** Records for processing follows **

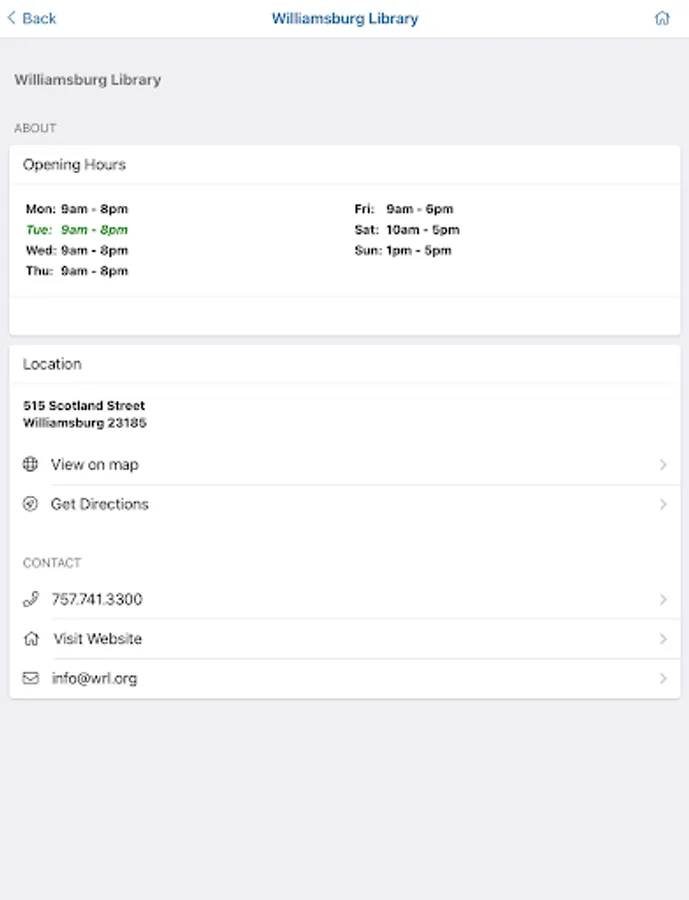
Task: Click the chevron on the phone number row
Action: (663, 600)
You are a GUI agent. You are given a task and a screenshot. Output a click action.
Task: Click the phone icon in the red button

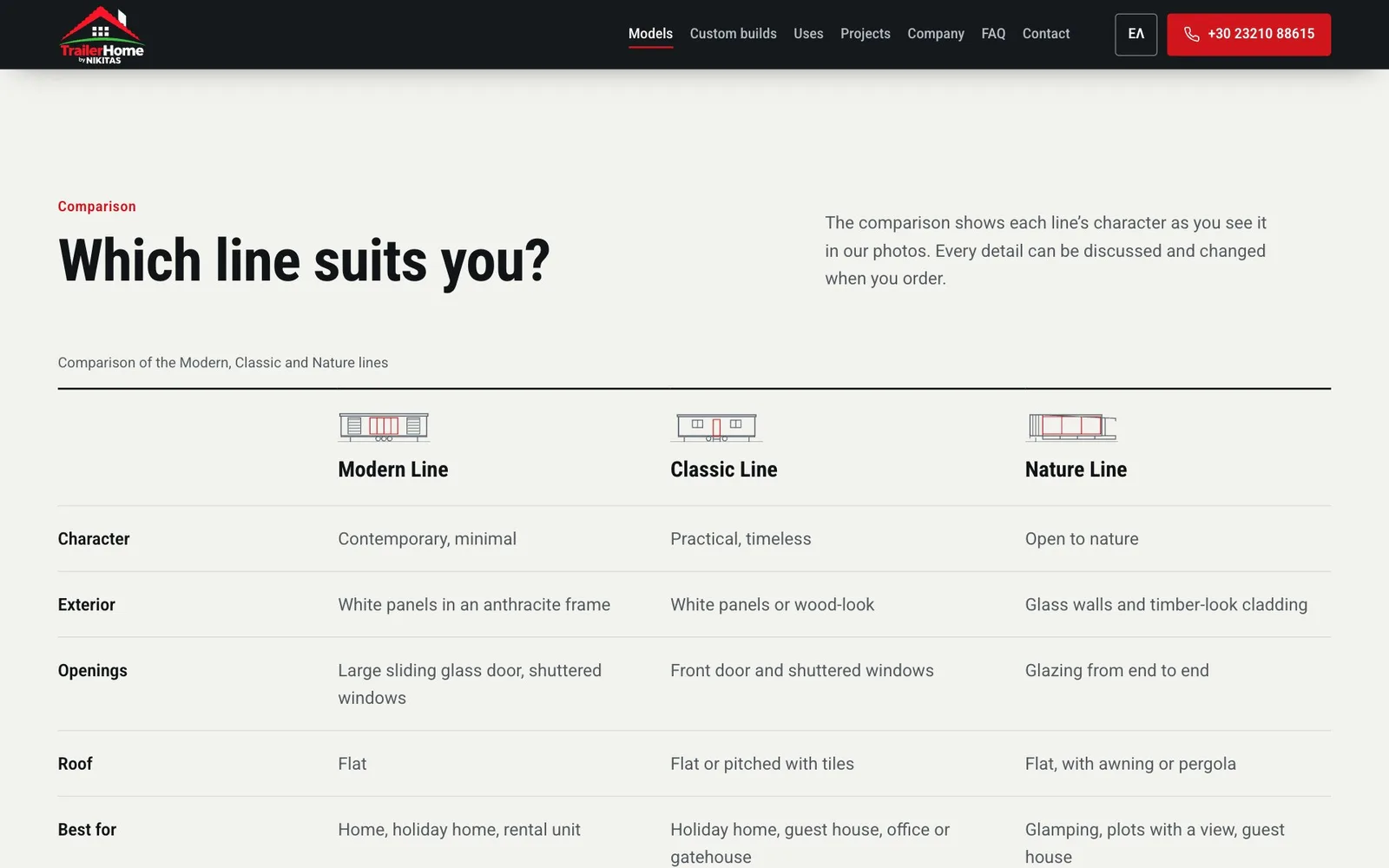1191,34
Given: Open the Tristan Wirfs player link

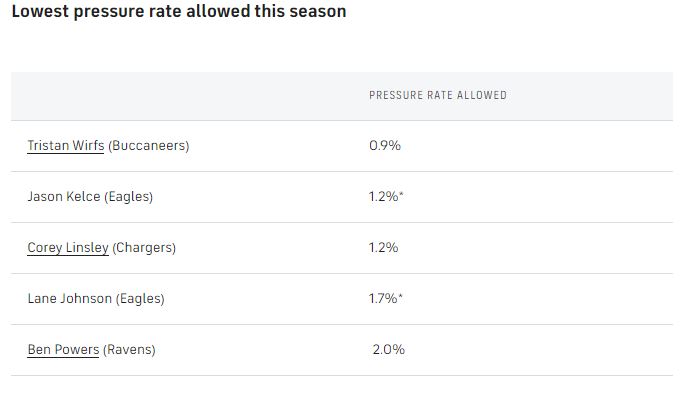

** End of Records for processing **

— What this task involves —
Only the lines from the one containing "You are a GUI" through the last line of the entries should be transcribed, exactly and with no pictures.

— Answer for this exercise —
You are a GUI agent. You are given a task and a screenshot. Output a click action.
Task: Click the phone icon in the red button

1191,34
Given: Open the Tristan Wirfs player link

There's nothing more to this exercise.